Searching For Answers In The Past

My starting point is finding out how multiculturalism even found its way into Canada’s ever-changing identity while it was in the process of becoming a country. I cannot expect an abundance of consideration towards minorities and implementation of multiculturalism because it was the 1800’s – a time where the people in power in the West were predominantly caucasian men, and the height of minority inclusion that could be present would be consideration towards French culture and/or different religious branches of Christianity. And that is exactly what was going on back then in terms of “minorities.” But it is these ideas that at least spark and ignite a flame for the future. Protecting French Canadian rights was a relatively prominent conversation going on during the times of Confederation. In fact, George Brown himself wanted to point out just how great of an achievement it was to even be fraternizing with those of a different background…

“Here is a people composed of two distinct races, speaking different languages, with religious and social and municipal and educational institutions totally different, with sectional hostilities of such a character as to render government for many years well-nigh impossible, with a Constitution so unjust in the view of one section as to justify any resort to enforce a remedy.”

~ George Brown, 1865

He continued to go on about how the Fathers of Confederation really should be commended for the way they were able to handle this subject at hand without breaking out into war – quite an achievement indeed.
He says “We are striving to do peacefully and satisfactorily what Holland and Belgium after years of strife were unable to accomplish. We are seeking by calm discussion to settle questions that Austria and Hungary, that Denmark and Germany, that Russia and Poland, could only crush by the iron heel of armed force. We are seeking to do without foreign intervention that which deluged in blood the sunny plains of Italy. We are striving to settle forever issues hardly less momentous than those that have rent the neighboring republic and are now exposing it to all the horrors of civil war.”
In other words, Brown is a tad petty. However, his words did prove purposeful. By specifically naming certain countries who have not been so successful (in his eyes) and making himself and the other Fathers seem very much accomplished, he placed a holy title upon them and even reassured the rest of Canada what a good decision this was, calming any fears the general public may have had by making sure this got to the press.

French Canadian Rights and the protection of them has always been an ongoing conversation during all of this. George-Étienne Cartier, being the incredibly influential French politician he is, made sure this was being talked about and being taken action upon. This was of interest to the other allies not just because it was a humane thing to do, but also because the presence of two national communities under one nation has and could very easily create tension that could end up interfering with the new government system. To avoid this, George-Étienne Cartier made sure to include and specify that “the creation of political institutions that, under the new constitutional arrangement, would ensure the protection of French Canadians’ rights, most notably the exercise of their religion; language guarantees (albeit limited); and the preservation of their system of civil law.”
Of course, no one has oppositions to this, yet surprisingly the very French themselves (the Rouges) were the ones to question this act of “consideration.” Questions rose (mostly from Antoine-Aimé Dorion) around the true merits/morals behind this decision, and why the majority of elected officials did not even understand French. He challenged the idea of this being a “federal union,” as he clearly didn’t think it was.
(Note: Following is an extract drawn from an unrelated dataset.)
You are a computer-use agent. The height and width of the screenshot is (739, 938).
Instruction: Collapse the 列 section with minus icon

The Constitution Act of 1867 even mentioned minority religious rights in Section 93. “Section 93 gives the provinces power over education, but with significant restrictions designed to protect minority religious rights during a time when there was significant controversy between Protestants and Catholics in Canada over whether schools should be parochial or non-denominational.”
Hey, it’s something! But there’s no denying that when it comes to representation for the other minority groups (Jews, Muslims, Indigenous Peoples) who hear these words don’t quite buy into it. However, it’s a start at the very least.

Answers Developing Overtime

After a rather preliminary search, I found that the 1965 Report of the Canadian Royal Commission of Bilingualism and Biculturalism is thought to be a key origin point on multiculturalism even starting to be talked about in contemporary times. It is considered the official source of multiculturalism as an idea, so it deems quite important. But what is it, exactly?
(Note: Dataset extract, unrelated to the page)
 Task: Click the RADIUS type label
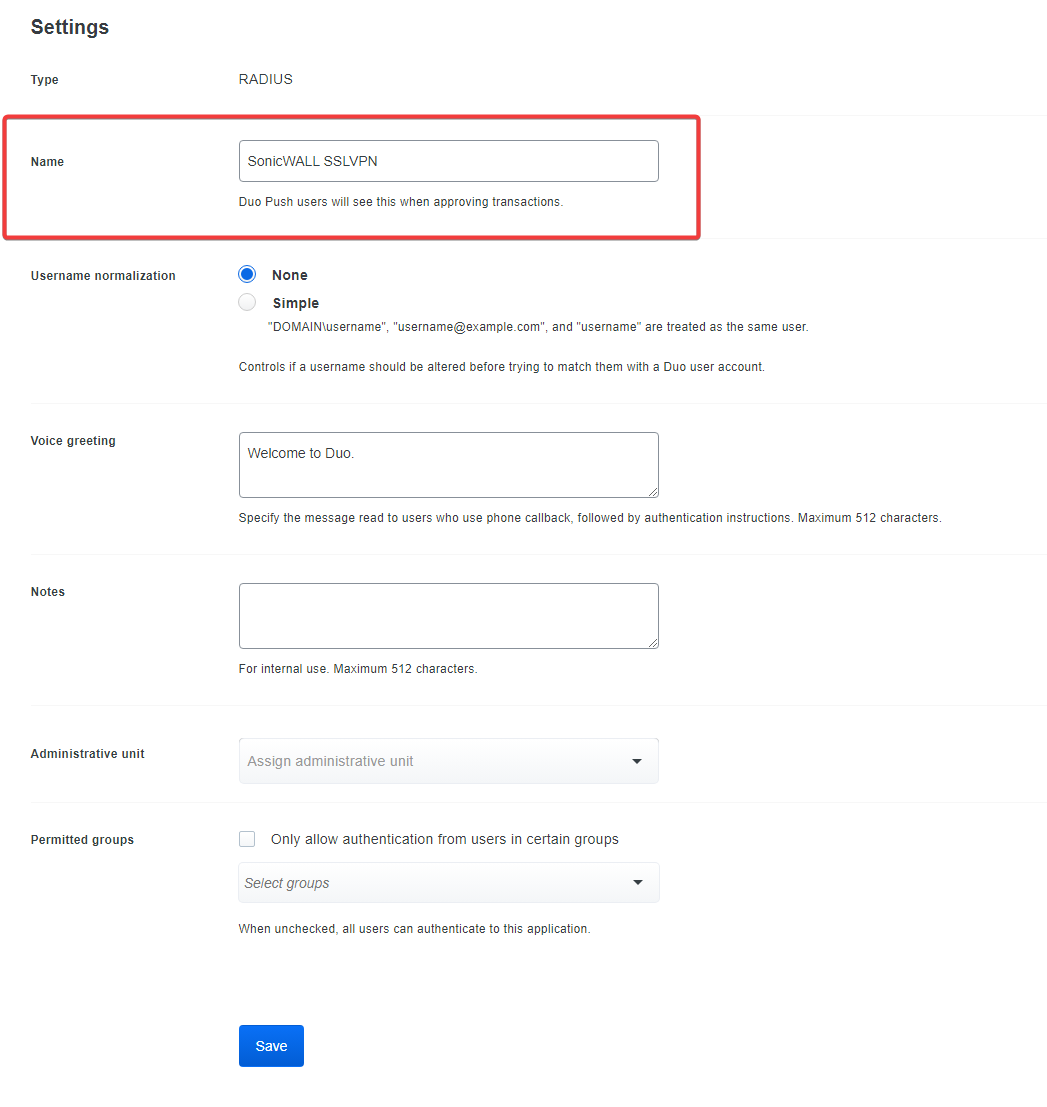[x=264, y=79]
The Canadian Royal Commission of Bilingualism and Biculturalism (or, the Bi and Bi Commission), according to Prime Minister Lester B. Pearson (our 14th prime minister), states that the the purpose is to:

 “inquire into and report upon the existing state of bilingualism and biculturalism in Canada and to recommend what steps should be taken to develop the Canadian Confederation on the basis of an equal partnership between the two founding races, taking into account the contribution made by the other ethnic groups to the cultural enrichment of Canada and the measures that should be taken to safeguard that contribution.”

~ Lester B. Pearson, 1963

The reason this report even started to materialize is because Pearson saw room for improvement within the boundaries already set by the Fathers of Confederation. Once the report was finalized, it was the first of its kind to be published, the first publication to even mention multiculturalism in terms of a society! “Multiculturalism” slowly started to make the shift between a pure descriptive sociological fact, to a political ideology instead. It started to be talked about with a different context, a different connotation. Thanks to this report, modern political awareness around multiculturalism started to appear. The Quiet Revolution where Quebec Nationalism started to rise followed shortly after the publication, as well. Here is an excerpt from the Encyclopedia of Identity (VOL II), speaking on this report and multiculturalism (not even Canada specific, which shows you this report really did make an impact):

The purpose here was to integrate new arrivals to the predominant culture and to provide a peaceful platform for coexistence of different cultural ethnic groups without perpetrating a form of oppression and marginalization. In different political and geographic regions, the objectives of multiculturalism based on immigration naturally varied between assimilation and accommodation.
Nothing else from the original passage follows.